- **Task brief**
Write out, character for character, the line containing "Screen dimensions: 768x1024" and all lines after it up to the end of the listing.

────

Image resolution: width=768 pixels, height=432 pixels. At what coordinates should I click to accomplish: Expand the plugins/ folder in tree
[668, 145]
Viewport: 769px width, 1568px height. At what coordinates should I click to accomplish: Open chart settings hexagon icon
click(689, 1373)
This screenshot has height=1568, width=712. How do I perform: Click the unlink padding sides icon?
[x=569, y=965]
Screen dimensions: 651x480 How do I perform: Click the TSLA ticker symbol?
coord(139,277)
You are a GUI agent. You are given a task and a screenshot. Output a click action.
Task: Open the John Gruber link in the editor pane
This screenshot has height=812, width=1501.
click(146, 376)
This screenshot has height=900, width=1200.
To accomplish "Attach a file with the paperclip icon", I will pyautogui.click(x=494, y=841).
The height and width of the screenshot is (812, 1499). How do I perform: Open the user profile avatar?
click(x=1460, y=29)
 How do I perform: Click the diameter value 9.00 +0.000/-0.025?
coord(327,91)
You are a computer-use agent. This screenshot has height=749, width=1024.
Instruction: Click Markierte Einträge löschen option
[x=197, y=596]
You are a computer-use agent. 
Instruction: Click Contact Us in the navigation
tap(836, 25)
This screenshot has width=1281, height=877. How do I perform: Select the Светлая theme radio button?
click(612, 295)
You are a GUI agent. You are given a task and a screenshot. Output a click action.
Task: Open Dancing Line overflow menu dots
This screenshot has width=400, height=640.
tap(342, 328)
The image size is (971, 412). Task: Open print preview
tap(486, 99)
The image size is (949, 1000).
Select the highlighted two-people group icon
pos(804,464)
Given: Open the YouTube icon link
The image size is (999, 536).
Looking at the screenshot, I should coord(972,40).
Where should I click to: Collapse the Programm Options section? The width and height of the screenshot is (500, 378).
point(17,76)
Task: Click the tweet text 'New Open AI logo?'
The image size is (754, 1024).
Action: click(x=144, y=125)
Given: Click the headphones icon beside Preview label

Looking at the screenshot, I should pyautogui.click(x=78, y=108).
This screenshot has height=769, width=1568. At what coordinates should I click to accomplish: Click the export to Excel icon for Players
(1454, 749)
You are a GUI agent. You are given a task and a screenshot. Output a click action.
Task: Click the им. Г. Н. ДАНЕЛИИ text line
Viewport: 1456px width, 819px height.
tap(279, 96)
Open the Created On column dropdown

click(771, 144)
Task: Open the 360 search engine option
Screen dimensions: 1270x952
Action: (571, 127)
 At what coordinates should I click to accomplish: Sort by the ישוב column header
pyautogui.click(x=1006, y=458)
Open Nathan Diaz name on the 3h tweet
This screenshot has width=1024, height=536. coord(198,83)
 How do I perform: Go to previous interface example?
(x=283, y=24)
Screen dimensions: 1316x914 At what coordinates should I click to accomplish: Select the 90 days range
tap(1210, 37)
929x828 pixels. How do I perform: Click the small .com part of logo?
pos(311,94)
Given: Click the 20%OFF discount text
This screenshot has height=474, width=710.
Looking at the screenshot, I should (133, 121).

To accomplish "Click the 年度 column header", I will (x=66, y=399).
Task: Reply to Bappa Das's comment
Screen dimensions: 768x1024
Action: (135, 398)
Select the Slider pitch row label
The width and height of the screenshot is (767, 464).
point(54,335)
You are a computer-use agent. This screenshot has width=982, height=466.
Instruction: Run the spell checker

────

- **Answer for this exercise**
Screen dimensions: 768x1024
Action: (135, 398)
Select the Slider pitch row label
The width and height of the screenshot is (767, 464).
point(54,335)
You are a computer-use agent. This screenshot has width=982, height=466.
Instruction: Run the spell checker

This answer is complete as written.